Roger Delves, Dean of Qualifications and Professor of Leadership Practice at Ashridge Executive Education, Berkhamsted, gave a lecture during a Senior School assembly.
After being introduced by Year 13 Sanchit Agrawal, Mr Delves urged boys to start thinking about and developing their personal branding early in their careers. Since all QE pupils are bright, intelligence is not what will set them apart at School, nor later at work. Those who do not have a strong brand leave themselves open to others stereotyping or caricaturing them, he warned.
Going to university is a “watershed moment,” he said; it represents an opportunity to re-do your personal branding, to drop certain behaviours, to pick up new ones and even to escape the nickname that has dogged you.
But he cautioned that a brand has to be credible – “You have to be able to live up to it.” Its essence lies in one’s personal values and it was thus important that boys should not hide what they believed in, since people can respond emotionally to that. In fact, while brands need both rational and emotional appeal, it is the latter which is more important, since it makes the greater impression.
Mr Delves, who is the father of a boy in the Lower School, currently leads the Personal Impact module on both the Ashridge and Hult Executive MBA programmes. (The two business schools merged operationally in 2015.) Voted MBA Professor of the Year by both MBA and EMBA students of Hult’s London campus in 2012, he has taught for Hult in London, New York, San Francisco and Shanghai. He previously worked as a UK Board Director for international advertising agency DMB&B. His special interests are understanding the roles of authenticity, emotional intelligence, ethics and integrity in leadership and in decision-making.
He explained to the Year 11-13 boys gathered in the Shearly Hall the difference between management and leadership. Management involves coping with complexity to produce the “narrowest possible gap between what the organisation should be doing and what it is actually doing”, and improving the culture that exists. Leadership concerns coping with change and bringing about change or setting the future direction, as well as creating new cultures and inspiring people to follow you.
Both leaders and managers need a personal brand, but it will be different, and “as a leader you would need to think about what would make others want to follow you”, he said.

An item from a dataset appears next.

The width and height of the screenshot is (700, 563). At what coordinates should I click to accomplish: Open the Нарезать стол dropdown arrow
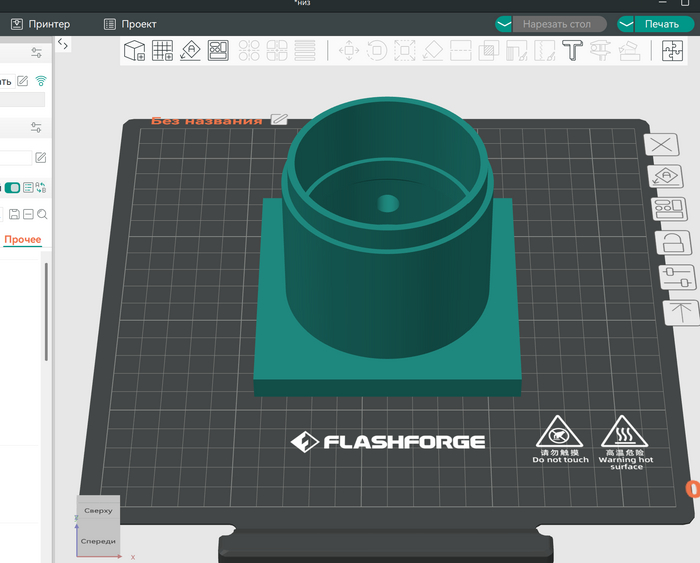[x=504, y=23]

In a question-and-answer session, Mr Delves was asked about using social media as part of personal branding. He urged great caution, since a mistake could cause enormous damage. Questioned on university interviews, he advised boys to be themselves, but in a way that respected their surroundings: they should dress reasonably smartly and always show mutual respect, while still demonstrating their personal brand in their answers, making sure the interviewers heard about their qualities and the things they had achieved. And when asked what differentiates a good leader from a great one, he said that anyone could be a good leader, but that to be great you had to have something in you that makes you love to lead: “it has to be in your blood”.